Both partial evaluation and meta-tracing can be used to transform the example bytecode computing a square into a form that shows the essential computation that is going on, without the interpretation overhead. The naive partial evaluator produces lots of extra blocks that just jump around, which could be solved with a post-processing step. The tracer by itself produces uselessly short traces, but with a simple trick of starting the trace at a different point the results become a lot better.

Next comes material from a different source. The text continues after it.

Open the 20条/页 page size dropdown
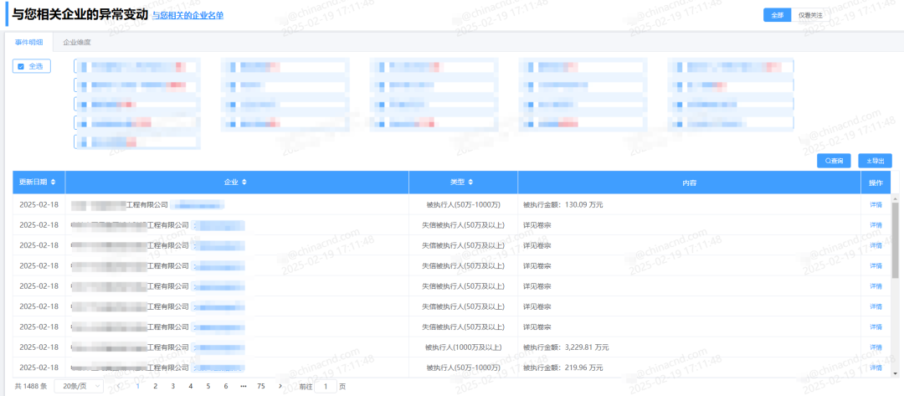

In a real meta-tracing system, the meta-tracer would need a way for the author of the interpreter to mark which bytecode corresponds to a backward jump. It would also need better integration with the interpreter to start tracing automatically, as well as cache the traces. Additionally, it would have to deal better with guards that fail a lot, attaching new traces to the failing guards. However, all that is "just" engineering on top of the ideas presented in this series of blog posts.

High-Level Conclusion

Some concluding high-level thoughts about the similarities of tracing and partial evaluation: Tracing and partial evaluation try to tackle a similar problem, that of automatically reducing the interpreter overhead, their approaches are slightly different though.

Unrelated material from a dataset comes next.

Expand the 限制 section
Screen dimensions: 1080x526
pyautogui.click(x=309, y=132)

Tracing is very close to normal evaluation, only keeping some extra information in the process. But then, the optimizer that is used in a tracer is again very similar in structure to a partial evaluator. The task of the optimizer is much simpler though, because it does not need to deal with control flow at all, just a linear list of operations.

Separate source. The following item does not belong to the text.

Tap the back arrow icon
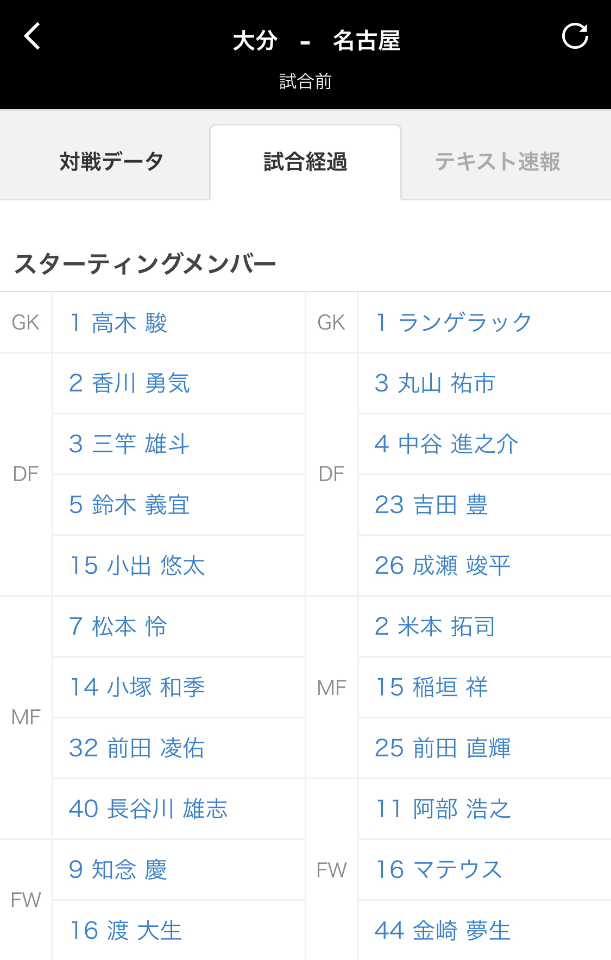The image size is (611, 960). click(x=33, y=36)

So in a sense tracing is taking those parts of partial evaluation that work (the "just evaluate those things that you can, and leave the others") and replacing the parts that don't (controlling unfolding) by a much more pragmatic mechanism. That mechanism observes actual execution runs of the program to choose control flow paths that are typical. At the same time, the tracer's focus is on loops, because they are where most programs spend significant amounts of time.

Another point of view of tracing is that it is a form of partial evaluation that replaces the control components of a partial evaluator with an oracle (the actual execution runs) that provide the information which paths to look at.

Already in the quite trivial interpreter here the effects of this are visible. The simple partial evaluator over-specializes the loop and produces two identical versions of it, that aren't different. The tracer doesn't, and it also generates only code for the loop itself, not for the initialization opcodes.

That's it for this series. To those that made it, thanks for following along. Also thanks to Samuele and Sven, who consistently gave me good feedback on the posts before I put them here.